According to the analysis posted on Carbon Brief, these include coal consumption at power plants was down 36 per cent; operating rates for main steel products were down by more than 15 per cent, while crude steel production was almost unchanged.
Coal throughput at the largest coal port reduced 29 per cent; coking plant utilisation came down 23 per cent; satellite-based NO2 levels were lowered by 37 per cent.
Use of oil refining capacity was reduced by 34 per cent.
At their peak, flight cancellations were reducing global passenger aviation volumes by 10 per cent, but the sector appears to be recovering with global capacity down five per cent in February as a whole.
The measures to contain coronavirus have resulted in reductions of 15 per cent to 40 per cent in output across China’s key industrial sectors.
This is likely to have wiped out a quarter or more of the country’s CO2 emissions over the past four weeks, the period when activity would normally have resumed after the Chinese new year holiday.
In a period of four weeks starting from February 3, 2020, average coal consumption at power plants reporting daily data fell to a four-year low, with no sign of recovery in the most recent data, covering March 1, 2020.

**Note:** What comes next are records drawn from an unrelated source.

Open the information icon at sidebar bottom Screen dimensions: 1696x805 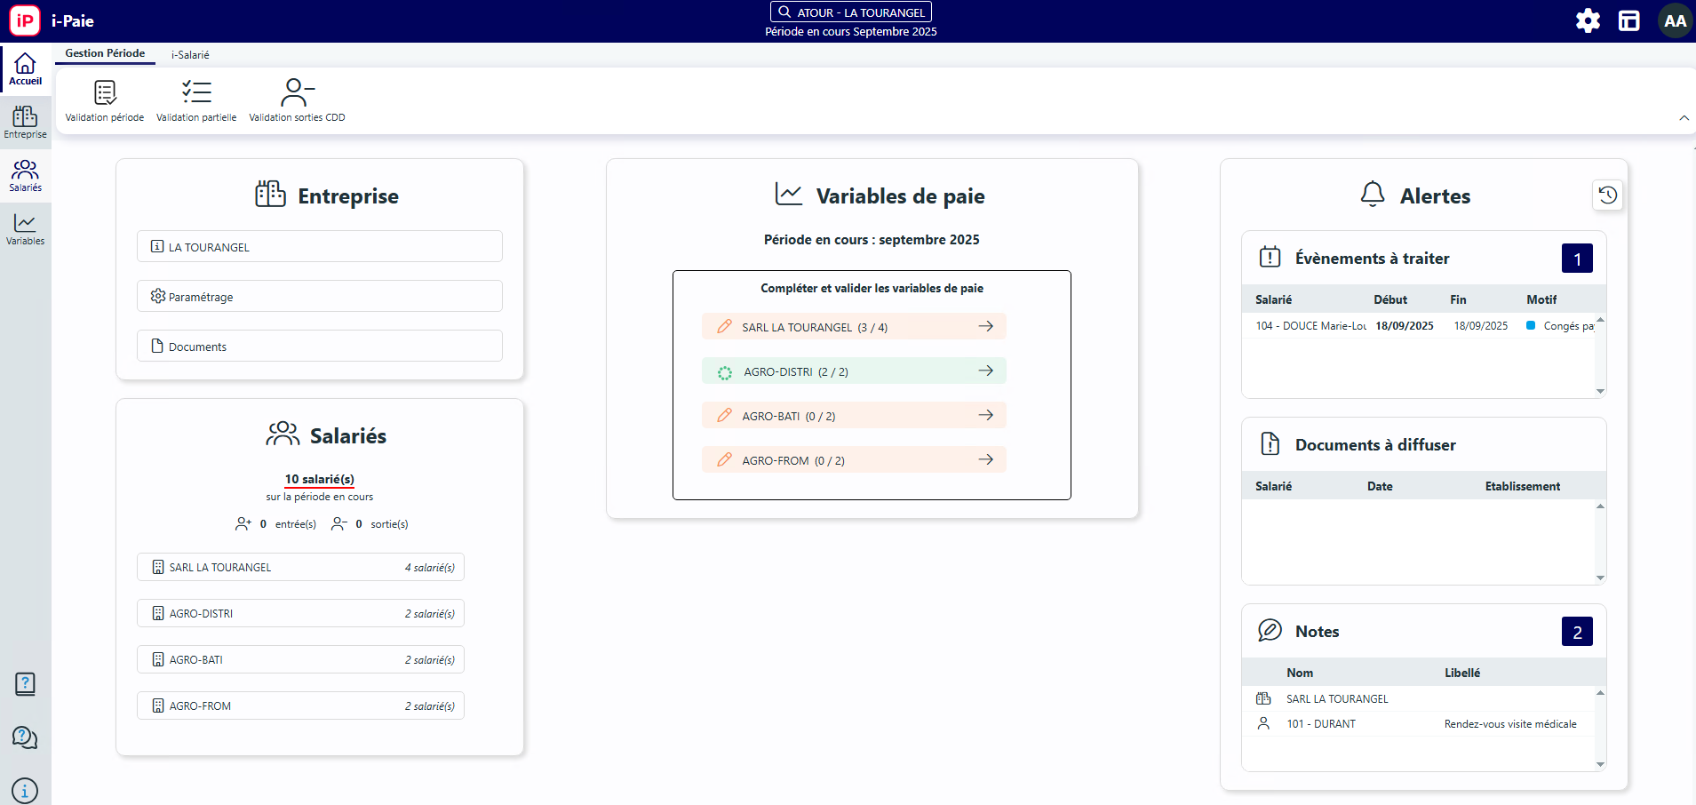[25, 790]
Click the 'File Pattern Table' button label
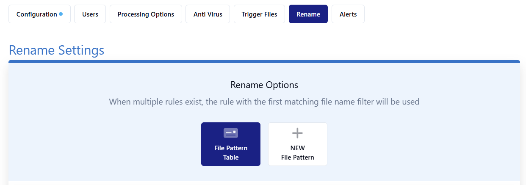The image size is (526, 185). pyautogui.click(x=231, y=153)
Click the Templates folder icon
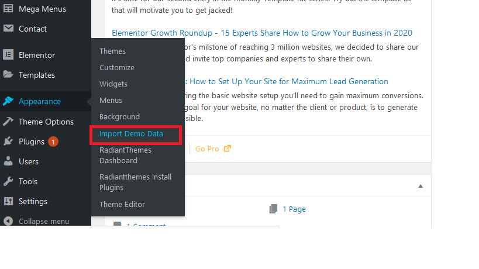This screenshot has height=269, width=479. (8, 75)
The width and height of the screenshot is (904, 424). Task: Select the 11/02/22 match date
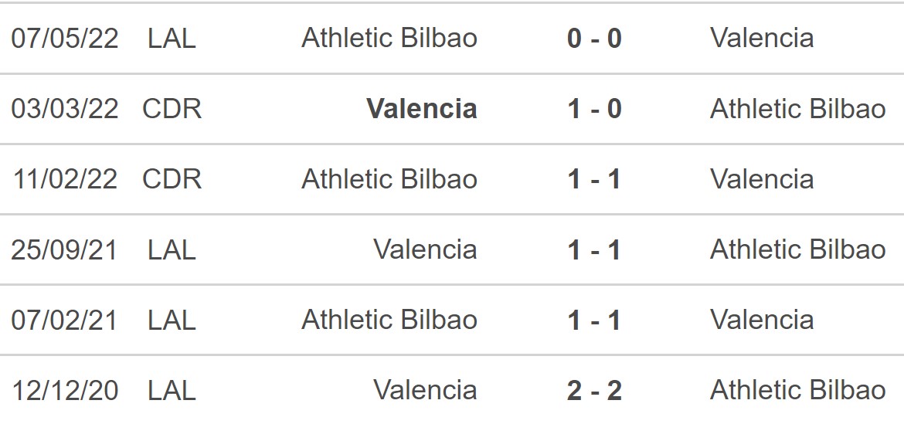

Over the same period in 2019, China released around 800m tonnes of CO2 (MtCO2), meaning the virus could have cut global emissions by 200MtCO2 to date.
However, experts are curious whether the impacts are sustained, or if they will be offset – or even reversed – by the government’s response to the crisis.
Initial analysis from the International Energy Agency (IEA) and Organisation of the Petroleum Exporting Countries (OPEC) suggests the repercussions of the outbreak could shave up to half a percent off global oil demand in January-September this year.
However, the Chinese government’s coming stimulus measures in response to the disruption could outweigh these shorter-term impacts on energy and emissions, as it did after the global financial crisis and the 2015 domestic economic downturn.